7 Responses to “What if living authentically could cost you your life?”

  1. Connie says:

    Kudos for the courage to spk out for yourself and others

  2. Thank you for sharing your story. My roommate and best friend is a Transgender woman, and while it has indeed been difficult sometimes, she is much happier as a woman.

    I like what you said about DOR being for those who are afraid to come out, not just those who have been killed. There is such an overemphasis on transgender murders in the media that I was hesitant to do anything for DOR, because most people fear that and yet it is really not the most prevalent type of bigotry.

    Gavi and I have never encountered physical violence (thank G-d). Sadly most bigotry comes from “family” and “friends”. Still, it is worth it to come out in many cases…because really, if you live a life of misery, secrecy and shame are you really living?

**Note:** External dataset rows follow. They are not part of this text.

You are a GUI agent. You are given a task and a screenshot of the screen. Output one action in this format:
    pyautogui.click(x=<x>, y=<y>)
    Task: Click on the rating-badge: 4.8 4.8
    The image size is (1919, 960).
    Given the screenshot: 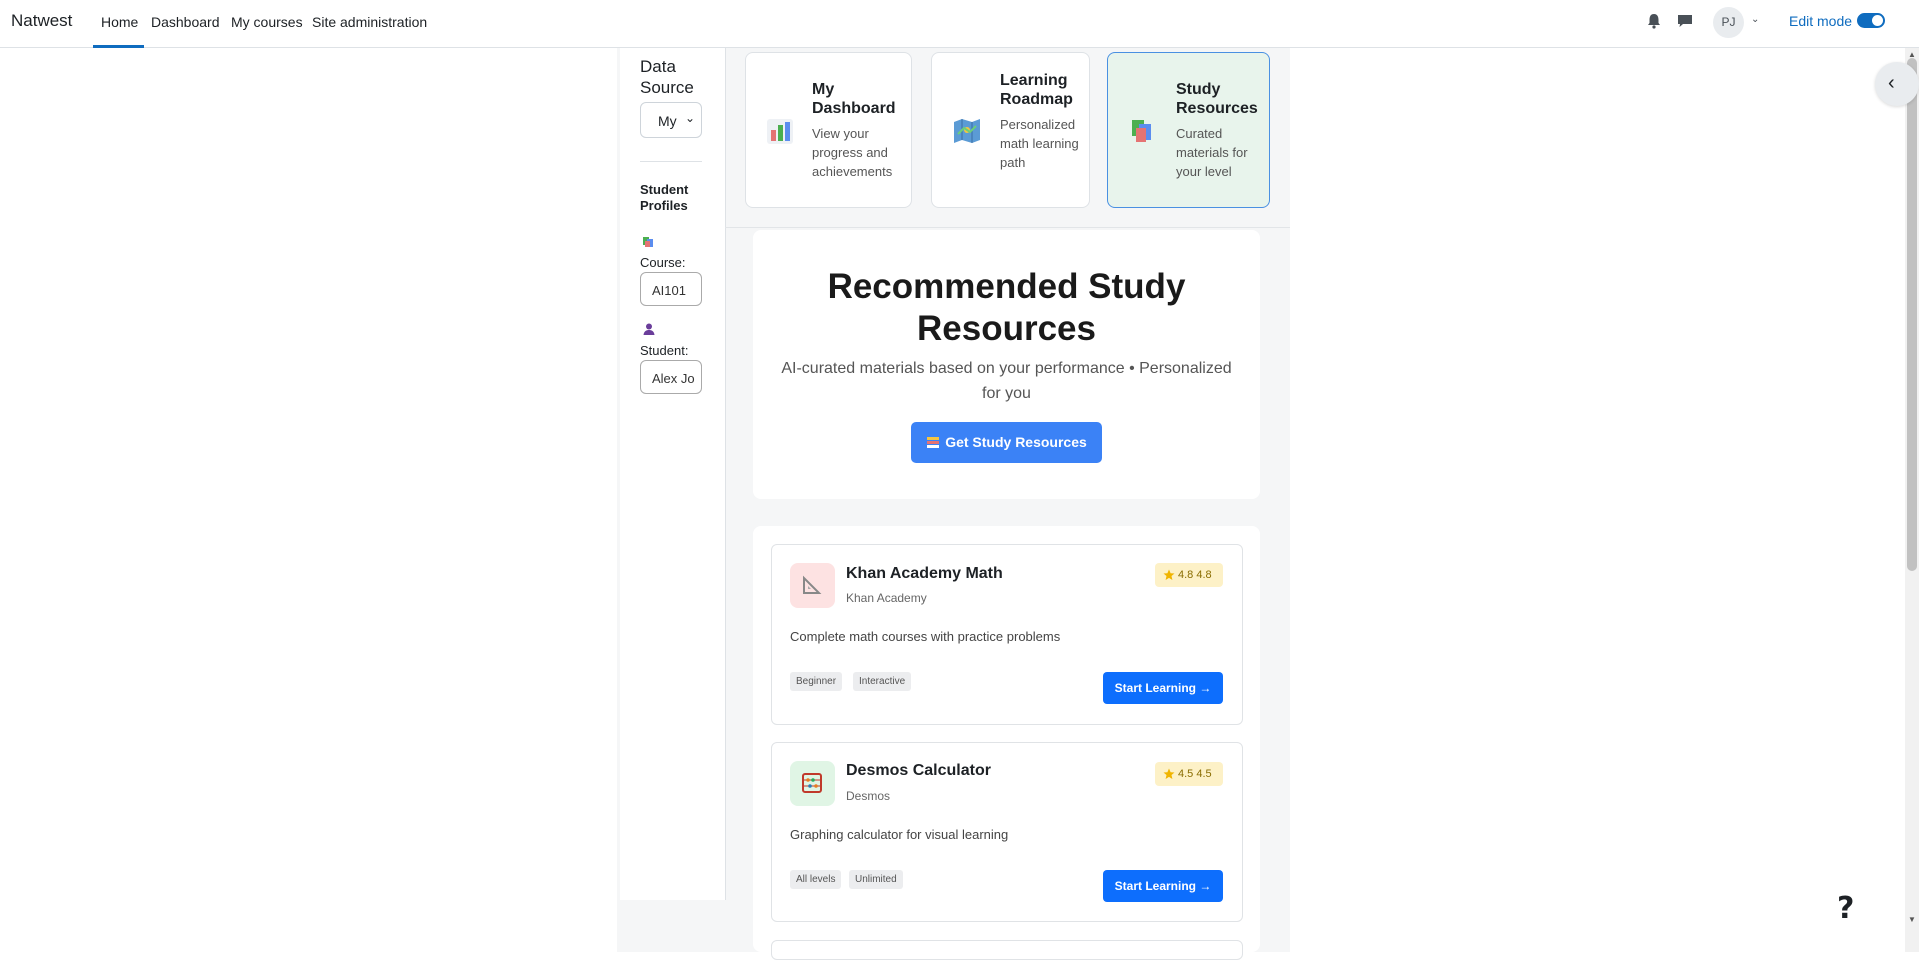 What is the action you would take?
    pyautogui.click(x=1189, y=575)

    Thanks again for sharing.

  3. Patty Williams says:

    I will remember a transgender male to female that I met while working in a psychiatric hospital. I admitted her, and then counseled her. She found some support among the patients, and the friends she made helped become a support group for her after she was discharged.

  4. raziel says:

    nice article… while I have not or I think I have not encountered transgender ppl or so, there is no shame in that… whats worse than living a life you dont like, where you feel imprisoned… happy life is what matters the most…

    so yea, nice article :P

  5. [...] What if Living Authentically Could Cost You Your Life? [...]

  6. I really appreciated your words on living authentically. Thank you for the work you are doing on behalf of many.

  7. I run a support group for those who are in any phase of coming out. We have had at least two folks who are transgender come out while in the group, as well as lesbians, gays and bi-sexuals.

    We believe in living an authentic life, but we also understand that each person has a different family, job and situation, so every individual has to make up their own minds about who they want to be open to. Yet at the same time, being closeted takes its toll. We are there to support folks in any degree of coming out, trying to help folks live as their true selves.

    Having said that, I firmly believe that coming out is an on-going, life-long process. We all need to be there for each other and to be supportive of life-affirming choices.